- [YOUR TASK]
Copy out the lines of the records below, and only those lines, from the one with "Task: Retweet the @what? question tweet" through the one with "You are a computer-use agent. Viewport: 692px", exactly as they appear.

- [EXTRACTED DATA]

▶

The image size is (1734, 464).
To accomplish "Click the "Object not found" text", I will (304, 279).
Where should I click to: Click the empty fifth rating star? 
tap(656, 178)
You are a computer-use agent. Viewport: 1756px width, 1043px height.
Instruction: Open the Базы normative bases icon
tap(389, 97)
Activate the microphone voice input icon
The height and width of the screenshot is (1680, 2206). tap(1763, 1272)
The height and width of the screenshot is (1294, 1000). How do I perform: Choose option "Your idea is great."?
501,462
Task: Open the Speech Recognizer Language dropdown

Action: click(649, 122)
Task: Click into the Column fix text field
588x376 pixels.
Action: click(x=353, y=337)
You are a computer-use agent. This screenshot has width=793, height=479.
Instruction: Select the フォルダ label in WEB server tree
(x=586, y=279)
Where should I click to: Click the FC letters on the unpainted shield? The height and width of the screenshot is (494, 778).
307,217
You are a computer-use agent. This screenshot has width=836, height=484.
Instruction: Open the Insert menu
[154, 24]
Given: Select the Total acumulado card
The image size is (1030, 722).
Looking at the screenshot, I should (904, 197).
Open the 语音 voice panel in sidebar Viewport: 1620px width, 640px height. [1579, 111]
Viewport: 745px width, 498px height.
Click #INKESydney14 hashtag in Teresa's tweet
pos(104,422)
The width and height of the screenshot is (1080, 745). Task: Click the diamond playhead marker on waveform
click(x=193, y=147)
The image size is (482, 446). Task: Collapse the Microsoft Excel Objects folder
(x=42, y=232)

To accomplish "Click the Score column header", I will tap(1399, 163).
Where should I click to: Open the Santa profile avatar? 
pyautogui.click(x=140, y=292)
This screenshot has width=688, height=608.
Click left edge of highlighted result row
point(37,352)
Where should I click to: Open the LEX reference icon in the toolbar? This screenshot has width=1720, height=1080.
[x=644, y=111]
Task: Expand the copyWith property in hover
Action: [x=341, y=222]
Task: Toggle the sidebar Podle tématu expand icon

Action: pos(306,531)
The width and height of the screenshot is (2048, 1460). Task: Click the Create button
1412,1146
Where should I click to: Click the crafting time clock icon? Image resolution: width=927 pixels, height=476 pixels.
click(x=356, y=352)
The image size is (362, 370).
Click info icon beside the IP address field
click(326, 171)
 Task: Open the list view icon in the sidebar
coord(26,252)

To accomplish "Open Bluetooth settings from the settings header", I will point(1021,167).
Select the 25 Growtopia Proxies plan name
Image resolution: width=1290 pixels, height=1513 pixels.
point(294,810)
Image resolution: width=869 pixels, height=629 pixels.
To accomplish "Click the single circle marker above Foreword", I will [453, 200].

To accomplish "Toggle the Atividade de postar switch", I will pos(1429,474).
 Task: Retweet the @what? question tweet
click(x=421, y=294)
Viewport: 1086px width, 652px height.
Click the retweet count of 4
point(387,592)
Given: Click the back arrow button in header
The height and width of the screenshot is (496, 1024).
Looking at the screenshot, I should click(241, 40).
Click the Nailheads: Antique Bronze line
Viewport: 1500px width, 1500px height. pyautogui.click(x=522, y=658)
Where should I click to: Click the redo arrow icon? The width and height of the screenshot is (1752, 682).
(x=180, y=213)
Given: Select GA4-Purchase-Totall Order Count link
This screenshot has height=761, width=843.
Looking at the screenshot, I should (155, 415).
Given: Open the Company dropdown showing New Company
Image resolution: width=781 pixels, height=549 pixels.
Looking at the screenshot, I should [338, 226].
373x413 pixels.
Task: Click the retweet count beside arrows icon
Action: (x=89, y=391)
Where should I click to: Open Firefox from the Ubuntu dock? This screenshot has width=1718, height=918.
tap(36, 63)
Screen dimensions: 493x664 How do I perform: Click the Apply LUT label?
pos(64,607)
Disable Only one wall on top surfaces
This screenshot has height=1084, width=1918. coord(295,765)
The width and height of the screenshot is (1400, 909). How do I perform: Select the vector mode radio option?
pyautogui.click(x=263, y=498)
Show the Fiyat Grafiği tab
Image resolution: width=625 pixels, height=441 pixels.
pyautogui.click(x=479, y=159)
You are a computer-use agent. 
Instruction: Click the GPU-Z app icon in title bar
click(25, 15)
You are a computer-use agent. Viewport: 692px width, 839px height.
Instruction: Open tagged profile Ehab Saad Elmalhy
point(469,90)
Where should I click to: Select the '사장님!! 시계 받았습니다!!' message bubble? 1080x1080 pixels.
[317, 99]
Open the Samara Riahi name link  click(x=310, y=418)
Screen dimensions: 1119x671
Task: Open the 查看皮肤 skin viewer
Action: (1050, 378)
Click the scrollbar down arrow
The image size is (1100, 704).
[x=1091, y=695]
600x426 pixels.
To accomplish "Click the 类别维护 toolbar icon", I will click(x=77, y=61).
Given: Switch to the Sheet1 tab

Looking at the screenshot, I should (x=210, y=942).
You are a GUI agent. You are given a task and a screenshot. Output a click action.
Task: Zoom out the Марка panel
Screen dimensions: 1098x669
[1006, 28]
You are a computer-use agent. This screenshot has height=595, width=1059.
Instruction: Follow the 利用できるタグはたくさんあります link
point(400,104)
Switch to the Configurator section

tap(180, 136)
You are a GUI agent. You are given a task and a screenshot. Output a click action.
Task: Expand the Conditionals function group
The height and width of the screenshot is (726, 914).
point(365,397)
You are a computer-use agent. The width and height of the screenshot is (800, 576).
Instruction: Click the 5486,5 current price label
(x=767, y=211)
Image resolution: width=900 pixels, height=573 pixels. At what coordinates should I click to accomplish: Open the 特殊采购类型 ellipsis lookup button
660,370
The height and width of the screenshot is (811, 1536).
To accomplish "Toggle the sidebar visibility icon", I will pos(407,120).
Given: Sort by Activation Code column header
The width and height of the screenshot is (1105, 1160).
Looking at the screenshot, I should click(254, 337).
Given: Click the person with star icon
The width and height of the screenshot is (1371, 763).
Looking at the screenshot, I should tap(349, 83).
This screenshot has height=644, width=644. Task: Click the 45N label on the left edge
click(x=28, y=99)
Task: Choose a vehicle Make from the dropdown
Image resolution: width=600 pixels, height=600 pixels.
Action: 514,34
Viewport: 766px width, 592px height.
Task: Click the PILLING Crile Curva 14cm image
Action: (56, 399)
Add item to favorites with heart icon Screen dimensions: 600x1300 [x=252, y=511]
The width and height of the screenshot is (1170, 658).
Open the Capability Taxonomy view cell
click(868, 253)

◀

- [ANSWER SPACE]
 Task: Retweet the @what? question tweet
click(x=421, y=294)
Viewport: 1086px width, 652px height.
Click the retweet count of 4
point(387,592)
Given: Click the back arrow button in header
The height and width of the screenshot is (496, 1024).
Looking at the screenshot, I should click(241, 40).
Click the Nailheads: Antique Bronze line
Viewport: 1500px width, 1500px height. pyautogui.click(x=522, y=658)
Where should I click to: Click the redo arrow icon? The width and height of the screenshot is (1752, 682).
(x=180, y=213)
Given: Select GA4-Purchase-Totall Order Count link
This screenshot has height=761, width=843.
Looking at the screenshot, I should (155, 415).
Given: Open the Company dropdown showing New Company
Image resolution: width=781 pixels, height=549 pixels.
Looking at the screenshot, I should [338, 226].
373x413 pixels.
Task: Click the retweet count beside arrows icon
Action: (x=89, y=391)
Where should I click to: Open Firefox from the Ubuntu dock? This screenshot has width=1718, height=918.
tap(36, 63)
Screen dimensions: 493x664 How do I perform: Click the Apply LUT label?
pos(64,607)
Disable Only one wall on top surfaces
This screenshot has height=1084, width=1918. coord(295,765)
The width and height of the screenshot is (1400, 909). How do I perform: Select the vector mode radio option?
pyautogui.click(x=263, y=498)
Show the Fiyat Grafiği tab
Image resolution: width=625 pixels, height=441 pixels.
pyautogui.click(x=479, y=159)
You are a computer-use agent. 
Instruction: Click the GPU-Z app icon in title bar
click(25, 15)
You are a computer-use agent. Viewport: 692px width, 839px height.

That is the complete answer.